Before this patch, stepping off a breakpoint in lldb might end up inside a signal handler if a signal was received, which would result in continuing and hitting the same breakpoint again, while on the surface no instruction was executed and the user is not interested in that specific signal or its handling. This patch uses the machinery set up for software single-stepping to circumvent this behavior. This changes what a eStateStepping in lldb-server does to a thread on linux platforms: if a single-step is requested right after an ignored (pass=true, stop=false, notify=false) signal is received by the inferior, then a breakpoint is installed on the current pc, and the thread is continued (not single-stepped). When that breakpoint hits (presumably after the user signal handler returns or immediately after the continue, if the handler is not installed), it is removed, the stop is ignored and the thread is continued with single-stepping again.
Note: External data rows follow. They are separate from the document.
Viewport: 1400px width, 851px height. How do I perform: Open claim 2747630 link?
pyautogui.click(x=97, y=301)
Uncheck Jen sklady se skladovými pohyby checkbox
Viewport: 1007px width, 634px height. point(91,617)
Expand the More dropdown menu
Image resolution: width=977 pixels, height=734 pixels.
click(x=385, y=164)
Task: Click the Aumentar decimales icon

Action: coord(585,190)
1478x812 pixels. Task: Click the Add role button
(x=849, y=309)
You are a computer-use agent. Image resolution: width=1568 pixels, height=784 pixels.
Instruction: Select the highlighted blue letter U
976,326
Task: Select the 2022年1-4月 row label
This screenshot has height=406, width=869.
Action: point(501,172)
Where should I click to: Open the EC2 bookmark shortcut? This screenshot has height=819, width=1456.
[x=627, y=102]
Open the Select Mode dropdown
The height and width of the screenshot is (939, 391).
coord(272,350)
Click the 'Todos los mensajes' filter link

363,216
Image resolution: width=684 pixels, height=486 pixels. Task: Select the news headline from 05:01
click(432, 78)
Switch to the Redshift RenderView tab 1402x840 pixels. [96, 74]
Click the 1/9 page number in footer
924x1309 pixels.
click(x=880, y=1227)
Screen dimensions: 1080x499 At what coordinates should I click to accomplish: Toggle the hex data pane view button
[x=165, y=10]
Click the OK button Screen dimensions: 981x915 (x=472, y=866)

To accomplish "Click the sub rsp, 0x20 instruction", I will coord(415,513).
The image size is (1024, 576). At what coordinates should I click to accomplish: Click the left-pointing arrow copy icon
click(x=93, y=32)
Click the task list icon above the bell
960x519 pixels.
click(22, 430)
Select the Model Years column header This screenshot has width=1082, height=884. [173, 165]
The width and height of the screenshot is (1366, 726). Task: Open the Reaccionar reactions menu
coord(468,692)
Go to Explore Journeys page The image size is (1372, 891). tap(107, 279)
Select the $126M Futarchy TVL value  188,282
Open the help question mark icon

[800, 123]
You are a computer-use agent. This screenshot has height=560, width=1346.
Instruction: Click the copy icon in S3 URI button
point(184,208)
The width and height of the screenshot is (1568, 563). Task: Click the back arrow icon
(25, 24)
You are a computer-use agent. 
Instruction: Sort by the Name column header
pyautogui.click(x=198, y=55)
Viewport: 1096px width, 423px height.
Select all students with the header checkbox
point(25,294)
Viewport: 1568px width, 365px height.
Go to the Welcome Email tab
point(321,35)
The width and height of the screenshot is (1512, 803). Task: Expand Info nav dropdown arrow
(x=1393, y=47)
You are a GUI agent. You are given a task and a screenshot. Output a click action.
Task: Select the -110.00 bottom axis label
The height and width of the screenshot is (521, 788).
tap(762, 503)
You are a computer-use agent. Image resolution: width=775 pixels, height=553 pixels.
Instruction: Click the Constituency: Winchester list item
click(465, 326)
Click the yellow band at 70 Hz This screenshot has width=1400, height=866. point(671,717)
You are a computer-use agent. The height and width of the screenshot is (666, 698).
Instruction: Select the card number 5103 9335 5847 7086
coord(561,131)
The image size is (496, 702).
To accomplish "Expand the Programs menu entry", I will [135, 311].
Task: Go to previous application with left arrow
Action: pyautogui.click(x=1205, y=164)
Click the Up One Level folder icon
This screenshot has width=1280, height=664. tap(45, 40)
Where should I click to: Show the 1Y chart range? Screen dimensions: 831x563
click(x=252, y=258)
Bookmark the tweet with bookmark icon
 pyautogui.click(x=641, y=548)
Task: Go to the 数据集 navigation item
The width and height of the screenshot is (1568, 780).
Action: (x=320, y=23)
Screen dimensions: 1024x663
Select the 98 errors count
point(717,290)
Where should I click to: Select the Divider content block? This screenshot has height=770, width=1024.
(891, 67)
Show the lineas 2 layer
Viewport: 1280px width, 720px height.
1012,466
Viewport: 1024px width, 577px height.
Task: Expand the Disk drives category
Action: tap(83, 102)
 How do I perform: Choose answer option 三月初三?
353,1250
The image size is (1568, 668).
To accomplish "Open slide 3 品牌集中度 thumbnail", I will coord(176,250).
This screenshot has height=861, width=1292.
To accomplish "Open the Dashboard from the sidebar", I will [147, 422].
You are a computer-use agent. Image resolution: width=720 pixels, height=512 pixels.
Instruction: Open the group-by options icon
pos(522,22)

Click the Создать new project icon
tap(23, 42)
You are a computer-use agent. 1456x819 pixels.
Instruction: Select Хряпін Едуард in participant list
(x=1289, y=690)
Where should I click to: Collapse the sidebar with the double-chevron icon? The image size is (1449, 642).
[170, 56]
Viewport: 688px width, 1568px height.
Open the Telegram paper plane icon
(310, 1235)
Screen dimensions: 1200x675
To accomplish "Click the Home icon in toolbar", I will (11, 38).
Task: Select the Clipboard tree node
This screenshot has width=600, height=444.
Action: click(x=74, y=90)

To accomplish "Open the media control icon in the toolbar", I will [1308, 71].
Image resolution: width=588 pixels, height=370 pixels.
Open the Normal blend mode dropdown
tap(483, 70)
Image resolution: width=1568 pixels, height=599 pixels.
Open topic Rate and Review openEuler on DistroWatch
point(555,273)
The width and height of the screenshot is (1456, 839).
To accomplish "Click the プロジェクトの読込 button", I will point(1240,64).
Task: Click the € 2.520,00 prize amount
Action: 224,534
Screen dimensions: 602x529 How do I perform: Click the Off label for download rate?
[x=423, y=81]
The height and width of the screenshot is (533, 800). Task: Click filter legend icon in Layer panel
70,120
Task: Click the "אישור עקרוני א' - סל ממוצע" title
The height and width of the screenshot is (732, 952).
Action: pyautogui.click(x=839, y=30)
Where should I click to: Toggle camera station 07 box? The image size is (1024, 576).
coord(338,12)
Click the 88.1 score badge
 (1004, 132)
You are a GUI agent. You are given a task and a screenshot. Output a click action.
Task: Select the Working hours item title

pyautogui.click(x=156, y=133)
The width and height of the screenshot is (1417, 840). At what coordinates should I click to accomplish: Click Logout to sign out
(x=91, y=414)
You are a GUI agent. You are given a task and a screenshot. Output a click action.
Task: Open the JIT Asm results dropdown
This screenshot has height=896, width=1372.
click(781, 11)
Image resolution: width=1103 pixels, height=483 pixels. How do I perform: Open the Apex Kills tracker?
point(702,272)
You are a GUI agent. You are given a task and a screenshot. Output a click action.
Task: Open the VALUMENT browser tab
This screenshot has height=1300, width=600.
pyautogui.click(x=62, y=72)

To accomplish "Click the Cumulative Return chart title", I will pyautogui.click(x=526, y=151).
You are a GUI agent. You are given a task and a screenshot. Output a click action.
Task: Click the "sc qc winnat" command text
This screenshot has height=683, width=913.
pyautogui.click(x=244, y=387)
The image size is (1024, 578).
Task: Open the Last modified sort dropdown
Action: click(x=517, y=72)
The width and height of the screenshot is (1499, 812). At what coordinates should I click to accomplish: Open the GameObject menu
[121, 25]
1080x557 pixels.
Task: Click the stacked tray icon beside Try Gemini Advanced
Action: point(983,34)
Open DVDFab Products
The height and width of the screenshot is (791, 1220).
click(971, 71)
If a stop occurs inside the handler, then the stepping ends there, and the breakpoint is removed as well.

Diff Detail

Event Timeline

kpdev42 created this revision.Feb 20 2023, 6:11 AM
Herald added a project: Restricted Project. · View Herald TranscriptFeb 20 2023, 6:11 AM
kpdev42 requested review of this revision.Feb 20 2023, 6:11 AM
  1. There is a situation where the patch might go wrong. When stepping while inside:
    • a signal handler when SA_NODEFER flag is set (the same signal can be received while it is still being handled), and the signal is received again;
    • a handler that is set on multiple signals and they are not masked, and these signals are received one after another;
    • a handler that happens to call the current function

recursion happens and stopping at this specifically set up breakpoint on pc is not valid. With this patch this would result in unexpected stops, though this situation is very specific. Would it make sense to complicate this logic and store current sp or fp values from NativeRegisterContext and compare if they are the same?

  1. The basic behavior is pretty easy to test by sending a lot of signals, but testing specific cases like setting the temporary breakpoint on an address where there is already another breakpoint is tough. One test was added for this, but it does not actually trigger the situation. This very much depends on when the signal is going to be received by the process, and it can't really be controlled.
  1. This slightly changes 1 line of code in NativeProcessFreeBSD, but I don't have the means to test if it even compiles, though the logic should be equivalent.
  1. When I looked at NativeProcessFreeBSD, it seems that software single stepping isn't even being set up there, just checked for when the process stops. As I can see from history, software single stepping with similar code was in the "legacy FreeBSD plugin" which was removed here: https://reviews.llvm.org/D96555 , and then single stepping with shared code was added to the new plugin here: https://reviews.llvm.org/D95802 . Because I couldn't find where the SetupSoftwareSingleStepping would be called for FreeBSD I didn't change that, but this probably should be addressed?
labath requested changes to this revision.Feb 20 2023, 7:33 AM
labath added a reviewer: jingham.
labath added subscribers: jingham, labath.

I'm afraid you're fixing this at the wrong end. This kind of complex thread control does not belong inside the debug stub.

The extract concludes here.